I reconnected with the richness and beauty of the world around me when I moved away from my conservative Christian beliefs.
Until then I didn’t know I was disconnected. I didn’t realize my beliefs had narrowed my world until it opened up again and I felt the difference.
As a conservative Bible-believing Christian I believed I could relate deeply only to other conservative Bible-believing Christians. My other relationships were limited (unless I could lead that person to Christ) because we lacked the ‘bond of the Holy Spirit’.
My beliefs blinded me to the many simple natural ways in which I could connect with others. When I lost the beliefs I found myself enjoying people more. Now I am free to appreciate them on any level, not just ‘through the Spirit’.
It wasn’t just relationships that lost value when I was a Christian. Knowledge and art were useless and pointless unless they led people to Christ or deeper in their walk with him. The amazing discoveries and inventions of humanity were mostly wasted time on the way to a lost eternity. Now I am free to enjoy all learning again outside the pages of the Bible.
I was also disconnected by fear. What was not of Christ might lead me astray. I should avoid such things (I’m thinking of books rather than people, who I couldn’t avoid because I was supposed to lead to Christ). This fear happily dissipated as my beliefs changed. Now I’m free to read more widely again.
I don’t want to over-generalize my personal experience. It was my particular understanding of my faith which narrowed and shut down my world, disconnecting me from the richness and beauty around me. I’m not saying it happens to all Christians. Nor that my only way of escape was losing my Christian beliefs.
What I do know is: I’m very glad my world has opened up again and I’m free to reconnect and enjoy it in every way possible.

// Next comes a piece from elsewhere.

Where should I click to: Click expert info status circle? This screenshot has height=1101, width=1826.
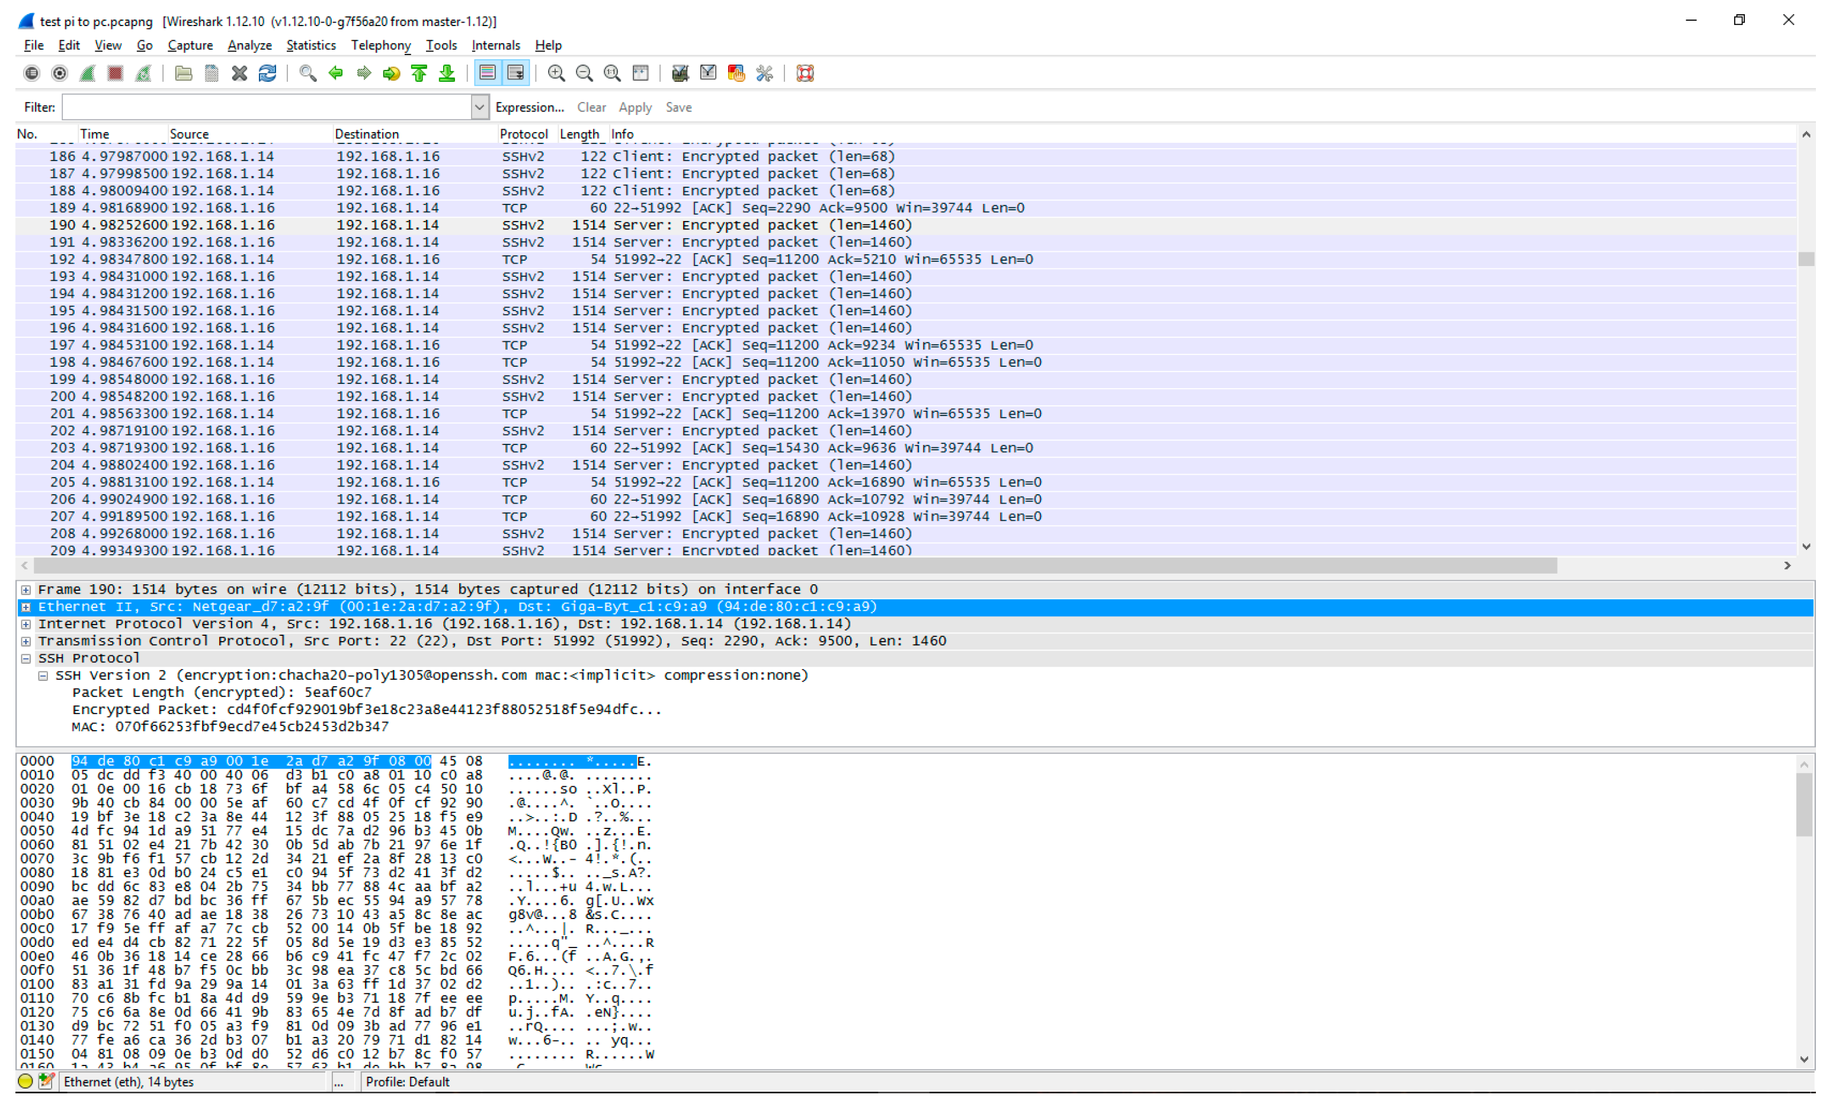pyautogui.click(x=25, y=1081)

I hear ya Helen. And living out this side of all of that those words “I came so that they might have life and have it to the full” have extra resonance, do they not? So much beauty in the world, it makes me ache sometimes
Thanks Sue. I have always liked that quote!

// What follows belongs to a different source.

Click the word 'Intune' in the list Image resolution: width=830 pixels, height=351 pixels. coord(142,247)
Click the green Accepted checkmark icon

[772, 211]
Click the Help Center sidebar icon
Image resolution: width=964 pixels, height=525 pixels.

Helen, thanks for these insightful thoughts. I haven’t lost my beliefs, but I have experienced a similar process of realizing that the “Christianized” view of the arts in particular has been both restrictive and exploitive (art with an enforced agenda). I also relate to the disconnect you described, which is very sad to see within the church because it honestly doesn’t reflect the God of the Bible. I deeply appreciate the depth you are bringing to this conversation, Helen. It’s good to have you writing here.

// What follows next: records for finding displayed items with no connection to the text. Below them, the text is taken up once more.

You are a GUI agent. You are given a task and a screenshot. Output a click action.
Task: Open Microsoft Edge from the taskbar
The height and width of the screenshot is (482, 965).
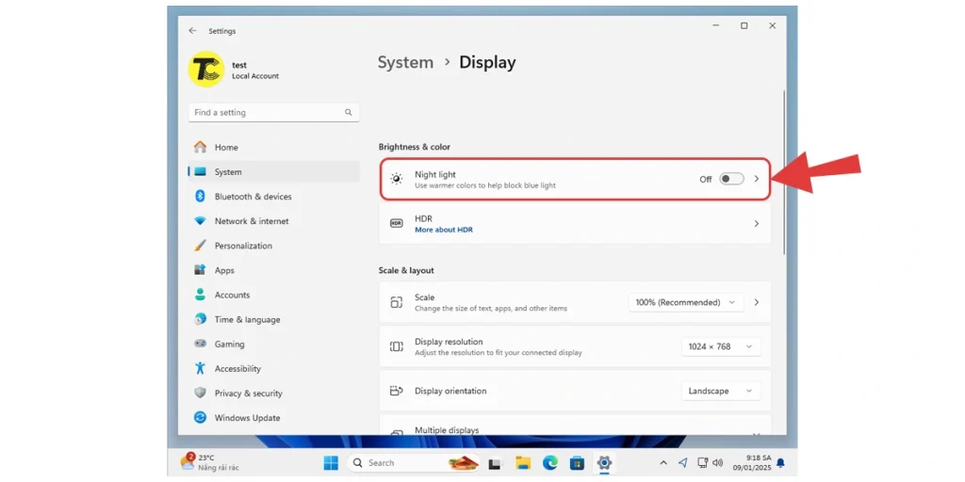(x=549, y=463)
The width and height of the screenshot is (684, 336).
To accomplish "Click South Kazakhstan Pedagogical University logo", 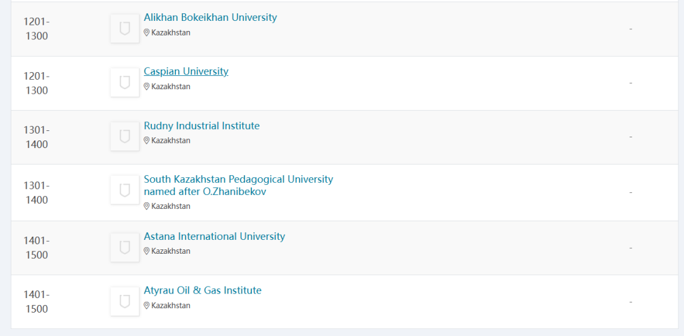I will coord(125,190).
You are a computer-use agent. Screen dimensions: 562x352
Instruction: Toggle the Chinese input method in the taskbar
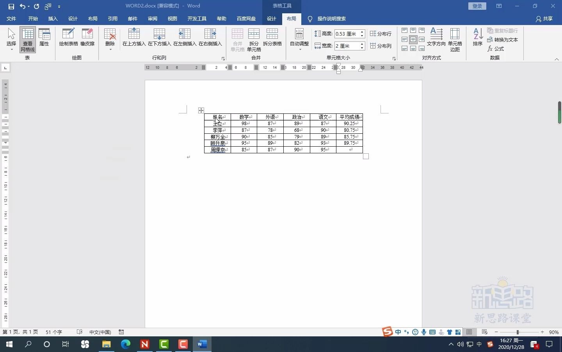[x=398, y=332]
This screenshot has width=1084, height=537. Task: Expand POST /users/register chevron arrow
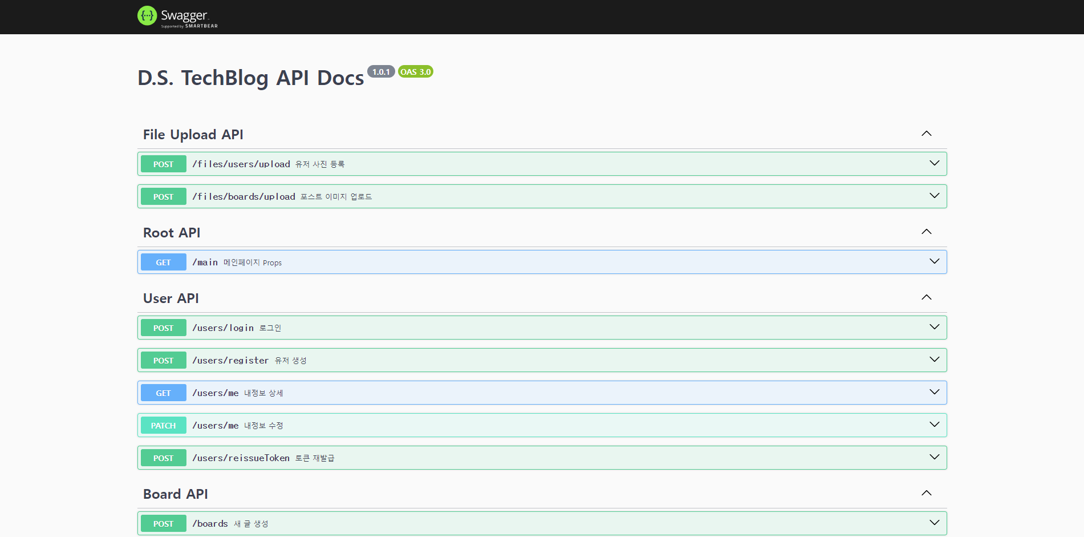pyautogui.click(x=934, y=360)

Thanks for sharing, Jeff. I thought there might be some other people here who could relate. As a musician I would think some of this comes very close to you – since the way other Christians think of you and interact with you presumably is affected by their beliefs about the arts. The church I used to go to recently started an arts group to support and encourage Christian arts professionals. I was pleased to see that(I found out about it on facebook
).
Helen – Well said, as usual! When I got out of the Christian ghetto and found God at work in all of these “unlikely” places and people who I had been told were “far from God”, I was amazed… and encouraged. I opt for the life of freedom and a God that is much, much bigger than the church.
Thanks Glenn. Freedom is a wonderful thing!
Helen, Helen, Helen… You are so right. I don’t know what it is, exactly, but there is something about living in the tight confines of the fundamental theological world that colors the world grey. I remember taking an art class and being very concerned that the teacher wasn’t somehow working bible verses or bible messages into her art work. I am still a Christian, but I cannot express the difference there is in viewing the world as a holistic thing…instead of compartmentalizing the world into “spiritual” and “not spiritual.” I like this guy’s thoughts along these lines, speaking of this topic: evangelicalinthewilderness.blogspot.com
I am seeing a lot of the characteristics usually attributed to God (creativity, beauty, generosity, compassion, etc.) in people who (gasp!) don’t even admit to believing in or following God. To me, this agrees with being made in God’s image, and not being ‘totally depraved’. But it takes time to unlearn some of those old conservative fundamentals.
Thanks for your comment, Molly. I was thinking there were probably Christians who could relate. Al, yes, it does take time and it was only in retrospect that I could see what I’d been missing. It’s a bit like: before, there was a bright light shining on everything which seemed attractive (security, unconditional love, heaven), but now I see it washed out the subtlety, beauty and richness of the individual colors.
WOW! I can certainly relate to this as well. I was one of the rebels that would ask why we have to fear this so much? :’( They never really could give me an answer that made sense. It made me feel like such an outsider that they just seemed to tolerate. I lived with that feeling for a long time. When I realized I didn’t have to view things like this? It felt like the chains just fell to the floor!
Hi Hannah, thanks for your comment. I’m so glad your chains have fallen to the floor!
Your story is my story is our story. A sad back story it is, but doesn’t it make us appreciate the new story better. Thanks, Helen, for helping us all know that we are not alone in our seeking to find the Way.
Hi Alien Drums, thanks for your comment. I’m glad Glenn invited you to write for CC; I’m looking forward to your contributions!